● TASK STATEMENT
Reproduce the whole listing exactly.

● INFORMATION GIVEN
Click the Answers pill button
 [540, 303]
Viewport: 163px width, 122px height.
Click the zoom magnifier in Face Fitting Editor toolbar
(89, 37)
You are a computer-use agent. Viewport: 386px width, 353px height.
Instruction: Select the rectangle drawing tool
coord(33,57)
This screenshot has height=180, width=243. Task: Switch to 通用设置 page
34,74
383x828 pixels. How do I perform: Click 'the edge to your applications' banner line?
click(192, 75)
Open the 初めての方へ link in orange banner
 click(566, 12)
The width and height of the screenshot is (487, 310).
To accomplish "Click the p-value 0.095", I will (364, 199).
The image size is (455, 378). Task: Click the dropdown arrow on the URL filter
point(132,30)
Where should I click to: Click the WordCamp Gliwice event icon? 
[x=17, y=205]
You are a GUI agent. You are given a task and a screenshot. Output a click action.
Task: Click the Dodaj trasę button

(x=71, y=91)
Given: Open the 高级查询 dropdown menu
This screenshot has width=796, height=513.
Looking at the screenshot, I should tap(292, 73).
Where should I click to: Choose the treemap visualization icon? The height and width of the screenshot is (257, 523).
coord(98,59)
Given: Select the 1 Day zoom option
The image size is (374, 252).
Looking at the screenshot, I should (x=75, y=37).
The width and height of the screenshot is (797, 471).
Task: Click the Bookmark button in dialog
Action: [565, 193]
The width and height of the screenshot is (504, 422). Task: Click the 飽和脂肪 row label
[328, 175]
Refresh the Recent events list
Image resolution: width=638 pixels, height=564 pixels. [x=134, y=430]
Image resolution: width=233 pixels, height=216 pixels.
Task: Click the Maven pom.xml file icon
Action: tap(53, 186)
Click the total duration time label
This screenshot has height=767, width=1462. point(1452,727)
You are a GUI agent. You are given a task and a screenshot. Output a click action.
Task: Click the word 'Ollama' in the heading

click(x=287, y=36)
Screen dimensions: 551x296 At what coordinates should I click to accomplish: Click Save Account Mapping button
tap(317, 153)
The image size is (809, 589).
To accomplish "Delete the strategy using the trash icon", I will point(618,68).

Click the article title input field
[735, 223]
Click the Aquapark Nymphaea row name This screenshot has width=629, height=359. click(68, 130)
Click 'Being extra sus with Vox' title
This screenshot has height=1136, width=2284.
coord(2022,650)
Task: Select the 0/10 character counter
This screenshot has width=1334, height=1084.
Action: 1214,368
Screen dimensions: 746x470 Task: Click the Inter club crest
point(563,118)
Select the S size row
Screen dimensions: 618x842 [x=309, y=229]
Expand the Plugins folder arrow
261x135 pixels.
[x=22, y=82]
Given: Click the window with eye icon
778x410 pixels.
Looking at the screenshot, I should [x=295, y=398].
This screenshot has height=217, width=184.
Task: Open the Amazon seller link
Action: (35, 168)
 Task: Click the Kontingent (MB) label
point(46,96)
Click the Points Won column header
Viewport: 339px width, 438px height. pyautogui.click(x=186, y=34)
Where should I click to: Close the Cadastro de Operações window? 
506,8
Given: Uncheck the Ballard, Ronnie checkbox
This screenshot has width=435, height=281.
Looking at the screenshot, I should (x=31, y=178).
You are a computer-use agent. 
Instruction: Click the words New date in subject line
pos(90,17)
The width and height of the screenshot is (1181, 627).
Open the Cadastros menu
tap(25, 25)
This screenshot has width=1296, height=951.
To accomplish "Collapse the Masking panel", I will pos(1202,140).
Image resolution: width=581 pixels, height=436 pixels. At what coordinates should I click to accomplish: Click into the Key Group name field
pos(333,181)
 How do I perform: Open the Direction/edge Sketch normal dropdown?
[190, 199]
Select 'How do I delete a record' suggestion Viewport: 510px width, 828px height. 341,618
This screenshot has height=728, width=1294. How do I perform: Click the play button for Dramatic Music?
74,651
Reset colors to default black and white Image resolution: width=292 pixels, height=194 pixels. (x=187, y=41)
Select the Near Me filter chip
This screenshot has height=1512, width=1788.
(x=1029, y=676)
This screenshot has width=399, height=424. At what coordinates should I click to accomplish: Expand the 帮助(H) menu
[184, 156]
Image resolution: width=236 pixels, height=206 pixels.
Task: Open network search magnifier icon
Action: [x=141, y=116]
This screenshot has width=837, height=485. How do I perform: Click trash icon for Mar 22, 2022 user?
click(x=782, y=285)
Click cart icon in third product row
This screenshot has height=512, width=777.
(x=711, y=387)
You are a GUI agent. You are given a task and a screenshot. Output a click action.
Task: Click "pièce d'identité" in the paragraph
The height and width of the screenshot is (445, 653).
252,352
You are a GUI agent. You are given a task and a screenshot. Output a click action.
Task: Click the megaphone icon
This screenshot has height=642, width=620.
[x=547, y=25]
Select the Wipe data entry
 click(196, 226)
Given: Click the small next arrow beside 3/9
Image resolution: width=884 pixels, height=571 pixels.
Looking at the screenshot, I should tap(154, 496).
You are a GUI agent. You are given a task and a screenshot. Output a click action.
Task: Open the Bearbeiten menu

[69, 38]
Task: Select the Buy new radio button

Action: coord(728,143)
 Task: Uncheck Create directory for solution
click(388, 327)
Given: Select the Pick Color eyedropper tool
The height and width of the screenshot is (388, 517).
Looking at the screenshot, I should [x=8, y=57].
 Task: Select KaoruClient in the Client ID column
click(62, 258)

● REPLY TO THE EXERCISE
Click the Answers pill button
 [540, 303]
Viewport: 163px width, 122px height.
Click the zoom magnifier in Face Fitting Editor toolbar
(89, 37)
You are a computer-use agent. Viewport: 386px width, 353px height.
Instruction: Select the rectangle drawing tool
coord(33,57)
This screenshot has height=180, width=243. Task: Switch to 通用设置 page
34,74
383x828 pixels. How do I perform: Click 'the edge to your applications' banner line?
click(192, 75)
Open the 初めての方へ link in orange banner
 click(566, 12)
The width and height of the screenshot is (487, 310).
To accomplish "Click the p-value 0.095", I will (364, 199).
The image size is (455, 378). Task: Click the dropdown arrow on the URL filter
point(132,30)
Where should I click to: Click the WordCamp Gliwice event icon? 
[x=17, y=205]
You are a GUI agent. You are given a task and a screenshot. Output a click action.
Task: Click the Dodaj trasę button

(x=71, y=91)
Given: Open the 高级查询 dropdown menu
This screenshot has width=796, height=513.
Looking at the screenshot, I should tap(292, 73).
Where should I click to: Choose the treemap visualization icon? The height and width of the screenshot is (257, 523).
coord(98,59)
Given: Select the 1 Day zoom option
The image size is (374, 252).
Looking at the screenshot, I should (x=75, y=37).
The width and height of the screenshot is (797, 471).
Task: Click the Bookmark button in dialog
Action: [565, 193]
The width and height of the screenshot is (504, 422). Task: Click the 飽和脂肪 row label
[328, 175]
Refresh the Recent events list
Image resolution: width=638 pixels, height=564 pixels. [x=134, y=430]
Image resolution: width=233 pixels, height=216 pixels.
Task: Click the Maven pom.xml file icon
Action: tap(53, 186)
Click the total duration time label
This screenshot has height=767, width=1462. point(1452,727)
You are a GUI agent. You are given a task and a screenshot. Output a click action.
Task: Click the word 'Ollama' in the heading

click(x=287, y=36)
Screen dimensions: 551x296 At what coordinates should I click to accomplish: Click Save Account Mapping button
tap(317, 153)
The image size is (809, 589).
To accomplish "Delete the strategy using the trash icon", I will point(618,68).

Click the article title input field
[735, 223]
Click the Aquapark Nymphaea row name This screenshot has width=629, height=359. click(68, 130)
Click 'Being extra sus with Vox' title
This screenshot has height=1136, width=2284.
coord(2022,650)
Task: Select the 0/10 character counter
This screenshot has width=1334, height=1084.
Action: 1214,368
Screen dimensions: 746x470 Task: Click the Inter club crest
point(563,118)
Select the S size row
Screen dimensions: 618x842 [x=309, y=229]
Expand the Plugins folder arrow
261x135 pixels.
[x=22, y=82]
Given: Click the window with eye icon
778x410 pixels.
Looking at the screenshot, I should [x=295, y=398].
This screenshot has height=217, width=184.
Task: Open the Amazon seller link
Action: (35, 168)
 Task: Click the Kontingent (MB) label
point(46,96)
Click the Points Won column header
Viewport: 339px width, 438px height. pyautogui.click(x=186, y=34)
Where should I click to: Close the Cadastro de Operações window? 
506,8
Given: Uncheck the Ballard, Ronnie checkbox
This screenshot has width=435, height=281.
Looking at the screenshot, I should (x=31, y=178).
You are a computer-use agent. 
Instruction: Click the words New date in subject line
pos(90,17)
The width and height of the screenshot is (1181, 627).
Open the Cadastros menu
tap(25, 25)
This screenshot has width=1296, height=951.
To accomplish "Collapse the Masking panel", I will pos(1202,140).
Image resolution: width=581 pixels, height=436 pixels. At what coordinates should I click to accomplish: Click into the Key Group name field
pos(333,181)
 How do I perform: Open the Direction/edge Sketch normal dropdown?
[190, 199]
Select 'How do I delete a record' suggestion Viewport: 510px width, 828px height. 341,618
This screenshot has height=728, width=1294. How do I perform: Click the play button for Dramatic Music?
74,651
Reset colors to default black and white Image resolution: width=292 pixels, height=194 pixels. (x=187, y=41)
Select the Near Me filter chip
This screenshot has height=1512, width=1788.
(x=1029, y=676)
This screenshot has width=399, height=424. At what coordinates should I click to accomplish: Expand the 帮助(H) menu
[184, 156]
Image resolution: width=236 pixels, height=206 pixels.
Task: Open network search magnifier icon
Action: [x=141, y=116]
This screenshot has width=837, height=485. How do I perform: Click trash icon for Mar 22, 2022 user?
click(x=782, y=285)
Click cart icon in third product row
This screenshot has height=512, width=777.
(x=711, y=387)
You are a GUI agent. You are given a task and a screenshot. Output a click action.
Task: Click "pièce d'identité" in the paragraph
The height and width of the screenshot is (445, 653).
252,352
You are a GUI agent. You are given a task and a screenshot. Output a click action.
Task: Click the megaphone icon
This screenshot has height=642, width=620.
[x=547, y=25]
Select the Wipe data entry
 click(196, 226)
Given: Click the small next arrow beside 3/9
Image resolution: width=884 pixels, height=571 pixels.
Looking at the screenshot, I should tap(154, 496).
You are a GUI agent. You are given a task and a screenshot. Output a click action.
Task: Open the Bearbeiten menu

[69, 38]
Task: Select the Buy new radio button

Action: coord(728,143)
 Task: Uncheck Create directory for solution
click(388, 327)
Given: Select the Pick Color eyedropper tool
The height and width of the screenshot is (388, 517).
Looking at the screenshot, I should [x=8, y=57].
 Task: Select KaoruClient in the Client ID column
click(62, 258)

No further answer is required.